The Public Well-Log Benchmark Landscape: What FORCE, Xeek, and Volve Standardized

A field cannot measure its own progress without a shared yardstick, and for a long stretch petrophysical machine learning did not have one. Models were trained and evaluated on proprietary well data that never left the operator that owned it, so a claimed result was almost impossible to reproduce and nearly meaningless to compare. What changed that was not a new algorithm but a small set of open data releases. This piece is a map of that landscape. It credits the releases that gave the field its common benchmarks, surveys what each of them actually standardised, and then places one more corpus on the map for context: the raster archive we built for digitising scanned logs. We want to be clear about authorship from the outset. The benchmarks below are not ours; they are the open releases that made the field legible, and the most useful thing we can do here is credit them precisely and then say honestly where our own corpus does and does not fit alongside them.

Why a shared benchmark mattered at all

The reason the open releases were transformative is structural rather than technical. Well-log data is commercially sensitive, expensive to acquire, and historically locked inside the company that drilled the well. That meant the natural state of the field was a collection of private leaderboards, each operator quietly evaluating its own models on its own data, with no way for an outside reader to check a result or for two groups to compare methods on equal footing.

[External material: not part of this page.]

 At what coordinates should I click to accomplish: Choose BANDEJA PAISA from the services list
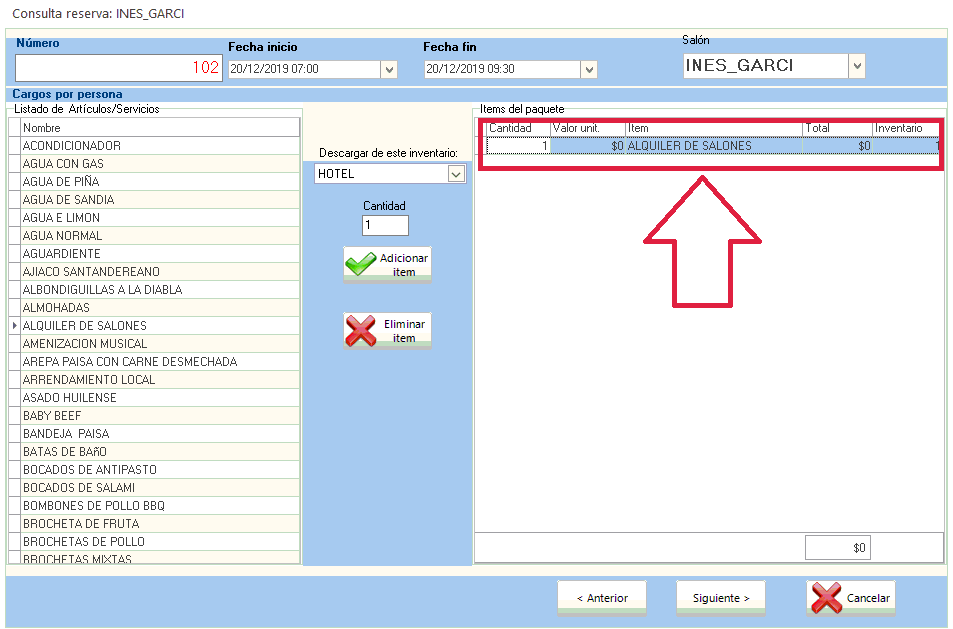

An open, labelled, well-documented dataset breaks that deadlock in one move: it turns a private claim into a public, falsifiable one. The same dynamic that public benchmarks brought to image classification and to natural-language processing is what these releases brought to subsurface machine learning, and the credit for the shift belongs to the people and institutions who chose to open the data, not to any one model that trained on it.

There is prior art for this even before the headline releases, and it deserves a mention. An early and influential example was an open, reproducible facies-classification exercise that published both the data and the code so that anyone could run it end to end [5]. It was small, but it established the template the larger competitions later followed: real well logs, an explicit label, a fixed evaluation, and nothing hidden. The releases we focus on below scaled that template up.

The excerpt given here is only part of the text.